The title “A Meeting of The Minds” provides vision and purpose and is a beautiful compliment to Patrick Lencioni’s book DEATH BY MEETING.
Have a great week!
Chery
Great subject matter. Begs the question, did Moses come down from the mountain and offer the 11th commandment, Thou shall hold horrible unproductive meetings and never change the format!! A meeting of the minds is a great tool and concept shifter that allows people to think differently. It takes confident leadership(hence leadership v. management) to effect said change.
My work with congregations at the Board Level focuses on just such change where we right size typically top heavy boards that are in hybrid mode of being both managers and leaders. Best to separate those functions. Then proper tools to make a meeting of the minds by ensuring that proper agenda content & structure are followed.
Last piece, lots of education and reinforcement about the journey these people are taking toward making best use of their time. It’s exciting and challenging but it cant become flavor of the month. Success demands that these efforts become part and parcel of daily life for that leader and that group.
Some very applicable reads from my world that translate easily into the business world are Dan Hotchkiss, Governance and Ministry(read:leadership v. management) and Edwin Friedman, A Failure of Nerve:Leadership in the Era of a Quick Fix. The latter is a must read for anyone in a leadership role.
Dear Philip,
Love your wry opening about Moses and as far as I know he did not come back and write down Commandment #11. Thanks for the book recommendations – always good to get those and many thanks for your time in leaving your insightful comments here at Smart SenseAbilties(tm).
Warmest regards and thanks,
Kate
This sea change would be significant in terms of results and very much welcome. I sense there are often enough people in a meeting who would welcome this mindset and approach, and could bring others along.
Enjoyed what you have written, Kate, as usual. Two things come to my mind when I read. One is the notion I apply in my work of a “cultural conserve”. It is something that we create, so it is called into being through a creative act. However, after some time it becomes a little conserved….ossified. It initially springs into life because it satisfies a need, but over some time, something else is required because we’ve moved on; our needs are different, our relationships are different, our systems are different. Meetings are like this. They are one of the most ossified of all cultural conserves in the world of work I believe.
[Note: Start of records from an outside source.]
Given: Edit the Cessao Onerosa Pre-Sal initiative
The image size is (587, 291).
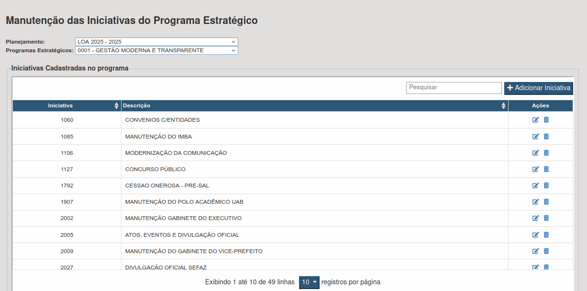Looking at the screenshot, I should 535,186.
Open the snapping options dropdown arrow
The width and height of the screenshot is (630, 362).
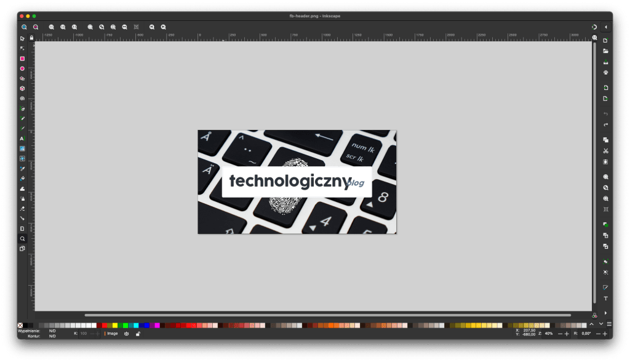point(605,27)
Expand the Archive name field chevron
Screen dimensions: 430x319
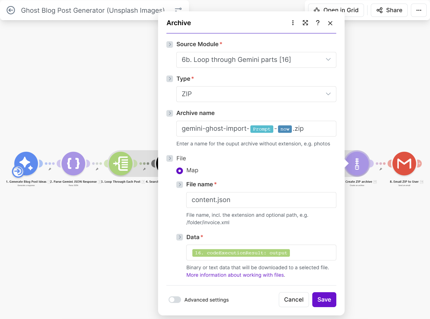pyautogui.click(x=170, y=113)
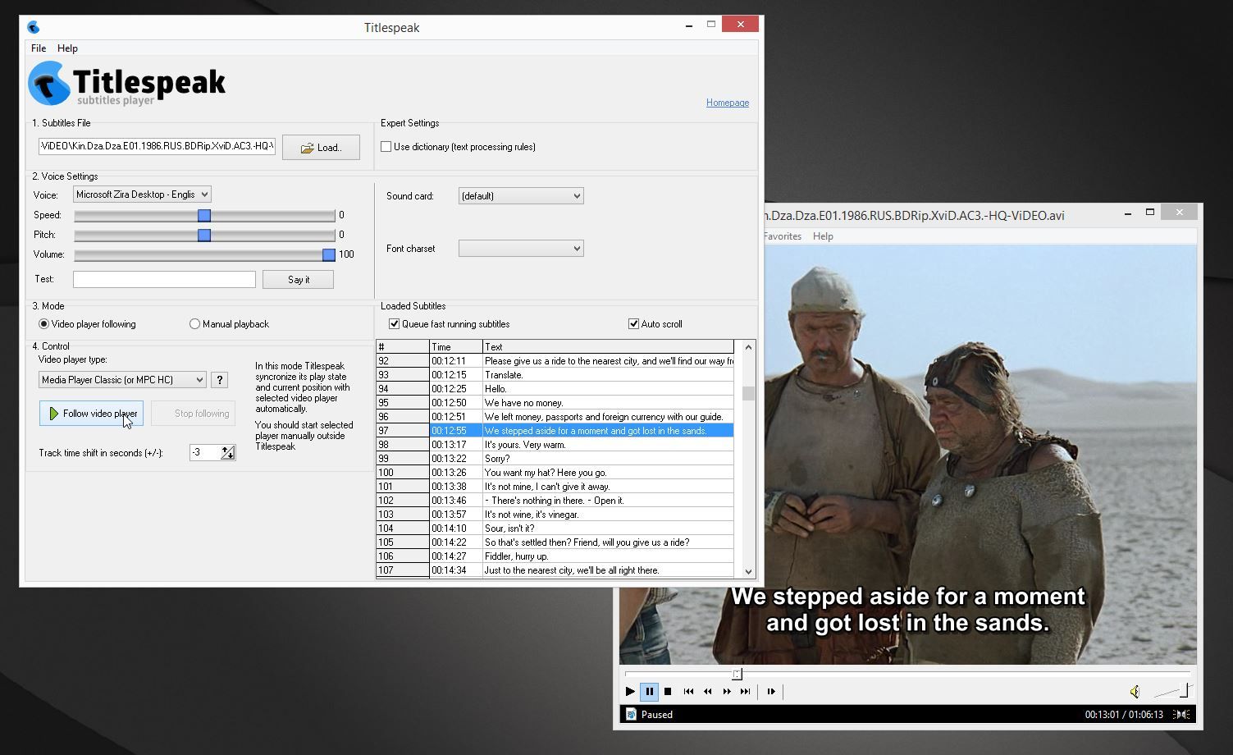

The other thing that came to mind as I read was this: there are only 5 reasons we should be holding meetings at work. In the modern workplace, where networks (not hierarchies) hold greater sway, it can be anyone’s responsibility to question whether one of these 5 is being satisfied. If not, I say people should vote with their feet. Why on earth would we set up a regular weekly (or monthly or fortnightly or, heavens forfend, daily) time just for the sake of doing it, if we weren’t achieving one of these five things. It’s Meeting Madness, I say! They should be purposeful, stimulating and, yes, even enjoyable and I would suggest that in our leader-full workplaces, anyone could propose a change to the conserve and take the lead. Perhaps such a move would shift our perception of the word “meeting”, which would be no bad thing.